Genetic characterization of non-Hodgkin lymphomas using in situ hybridization

Fluorescence in situ hybridization (FISH) has been shown to be a valuable and important technique in cytogenetics, as a complement to traditional banding analysis. This thesis focus on the characterization of chromosomal rearrangements in two hematological neoplasias, myelodysplastic syndrome (MDS) and non-Hodgkin lymphoma (NHL) using FISH.

The increased cytogenetic resolution obtained by FISH, made it possible to identify a true-whole arm translocation consisting of 17q and 18q, in a case of MDS. The derivative chromosome had a centromere with sequences from both chromosomes 17 and 18. Thus, a breakpoint on either of the p-arms could be excluded, and it could be concluded that the rearrangment resulted in monosomy of 17p and 18p without affecting expressed genes located in the centromeric region. Chromosome painting, FISH with chromosome specific libraries, on short term cultures of NHL showed that chromosomal rearrangements were often more complex than the banding analysis predicted. Painting analysis could contribute with new information, not only of translocations, but also of true deletions and amplification. This could significantly clarify the true karyotype of the malignant cell. A recurring rearrangement in NHL is additional material on the tip of the short arm of chromosome 1.

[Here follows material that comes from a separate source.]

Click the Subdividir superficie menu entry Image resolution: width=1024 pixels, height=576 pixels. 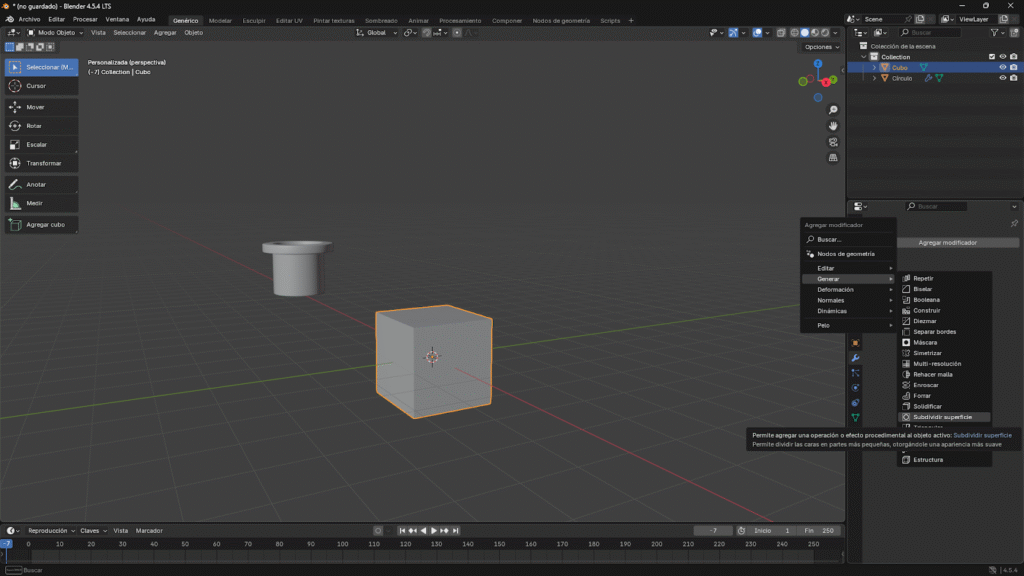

Using chromosome specific libraries it was possible to show that, in three out of nine such cases, the extra chromosomal material originated from the long arm of chromosome 2, resulting in a der(1)t(1;2). The three cases were all follicular NHL, although none of them had the t(14;18) found in 85-90% of follicular lymphomas. In addition, one of the cases, had the der(1)t(1;2) as the only rearrangement in one of two malignant clones. All three cases had the der(1)t(1;2) in addition to two normal chromosome 2 homologs, leading to a duplication of 2q31-qter. These findings exemplifies that new cytogenetic subgroups can be identified when banding analysis is complemented with chromosome painting.

Furthermore, we found a case of NHL with a der(22)t(2;22) as a sole aberration. This results in a cytogenetically identical duplication of 2q31-qter, as in the cases with der(1)t(1;2). These findings suggest that cancer relevant genes may be located at the distal 2q.LAZ3/BCL6 gene has been implicated in tumorigenesis of NHL. Therefore the expression pattern of the LAZ3/BCL6 gene was studied, using RNA in situ hybridization. It was shown that LAZ3/BCL6 is expressed in follicular center(FC) B-cells of both non-malignant reactive lymph nodes and FC-derived non-Hodgkin lymphomas. Furthermore, LAZ3/BCL6 is expressed in a number of different tissues such as skeletal muscle, spinal cord, trachea, and peripheral blood leukocytes. The data clearly show that the expression of the LAZ3/BCL6is not confined to the malignant cells, and thus its role in the malignant transformation must be reconsidered.